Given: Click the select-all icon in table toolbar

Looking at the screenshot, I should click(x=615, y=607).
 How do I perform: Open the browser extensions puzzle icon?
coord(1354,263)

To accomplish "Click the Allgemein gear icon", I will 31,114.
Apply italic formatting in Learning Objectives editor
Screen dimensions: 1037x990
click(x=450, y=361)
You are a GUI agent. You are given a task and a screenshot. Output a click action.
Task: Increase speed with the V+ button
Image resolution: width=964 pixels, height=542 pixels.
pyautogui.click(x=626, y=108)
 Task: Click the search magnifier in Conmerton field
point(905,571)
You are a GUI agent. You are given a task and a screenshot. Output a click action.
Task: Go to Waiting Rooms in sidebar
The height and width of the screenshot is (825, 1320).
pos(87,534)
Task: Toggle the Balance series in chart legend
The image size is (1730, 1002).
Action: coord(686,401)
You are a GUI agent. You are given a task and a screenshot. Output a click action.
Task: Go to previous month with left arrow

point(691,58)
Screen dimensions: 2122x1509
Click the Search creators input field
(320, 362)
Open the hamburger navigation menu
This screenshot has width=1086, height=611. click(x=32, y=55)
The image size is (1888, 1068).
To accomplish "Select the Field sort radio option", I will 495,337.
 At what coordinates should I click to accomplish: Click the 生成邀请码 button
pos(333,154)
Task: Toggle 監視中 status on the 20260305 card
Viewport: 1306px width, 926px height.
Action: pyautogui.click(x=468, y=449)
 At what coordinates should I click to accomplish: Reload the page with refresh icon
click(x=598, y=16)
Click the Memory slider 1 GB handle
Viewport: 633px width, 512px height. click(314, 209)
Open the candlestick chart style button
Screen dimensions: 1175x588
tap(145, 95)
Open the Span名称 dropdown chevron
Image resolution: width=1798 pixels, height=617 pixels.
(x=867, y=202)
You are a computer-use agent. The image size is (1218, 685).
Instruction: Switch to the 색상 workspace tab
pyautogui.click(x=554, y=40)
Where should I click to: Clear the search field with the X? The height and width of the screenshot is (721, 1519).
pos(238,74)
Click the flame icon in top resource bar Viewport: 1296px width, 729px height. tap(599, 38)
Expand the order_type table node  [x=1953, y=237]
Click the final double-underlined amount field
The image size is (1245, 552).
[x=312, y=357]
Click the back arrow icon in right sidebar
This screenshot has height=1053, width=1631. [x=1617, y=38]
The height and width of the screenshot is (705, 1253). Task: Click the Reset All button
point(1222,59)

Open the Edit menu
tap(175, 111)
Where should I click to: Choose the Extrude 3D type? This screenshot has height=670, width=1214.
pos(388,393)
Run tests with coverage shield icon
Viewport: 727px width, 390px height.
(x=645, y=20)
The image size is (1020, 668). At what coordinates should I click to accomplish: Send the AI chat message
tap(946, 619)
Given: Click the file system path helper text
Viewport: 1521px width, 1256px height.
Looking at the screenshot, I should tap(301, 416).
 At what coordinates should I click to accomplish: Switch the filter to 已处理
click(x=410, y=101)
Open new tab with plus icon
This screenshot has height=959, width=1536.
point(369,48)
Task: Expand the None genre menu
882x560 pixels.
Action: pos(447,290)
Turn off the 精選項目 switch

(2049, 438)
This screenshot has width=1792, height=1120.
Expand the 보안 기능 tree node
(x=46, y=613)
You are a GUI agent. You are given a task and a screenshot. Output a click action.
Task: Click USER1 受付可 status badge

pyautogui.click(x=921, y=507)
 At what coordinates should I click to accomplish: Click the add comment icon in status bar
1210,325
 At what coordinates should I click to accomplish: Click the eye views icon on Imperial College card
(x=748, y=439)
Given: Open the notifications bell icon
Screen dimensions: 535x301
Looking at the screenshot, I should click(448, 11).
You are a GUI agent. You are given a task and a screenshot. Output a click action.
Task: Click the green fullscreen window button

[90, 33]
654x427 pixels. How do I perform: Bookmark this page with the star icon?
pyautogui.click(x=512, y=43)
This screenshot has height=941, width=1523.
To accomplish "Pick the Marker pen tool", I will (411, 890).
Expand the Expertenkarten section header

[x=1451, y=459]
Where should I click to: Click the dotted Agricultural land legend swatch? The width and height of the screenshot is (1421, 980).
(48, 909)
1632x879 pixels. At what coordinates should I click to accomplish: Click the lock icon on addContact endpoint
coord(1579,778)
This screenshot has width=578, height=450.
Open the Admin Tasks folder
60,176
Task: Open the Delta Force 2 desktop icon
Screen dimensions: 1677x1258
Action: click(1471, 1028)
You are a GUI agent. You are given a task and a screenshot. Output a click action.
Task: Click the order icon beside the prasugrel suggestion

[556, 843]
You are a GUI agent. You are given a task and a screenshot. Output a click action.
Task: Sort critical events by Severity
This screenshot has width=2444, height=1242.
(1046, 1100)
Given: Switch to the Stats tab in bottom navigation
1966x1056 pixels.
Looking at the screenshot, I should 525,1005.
━━━━━━━━━━
All lines in the preceding records that hold the word "chart" need to be copied.

■ **Result for this task**
Task: Toggle the Balance series in chart legend
Open the candlestick chart style button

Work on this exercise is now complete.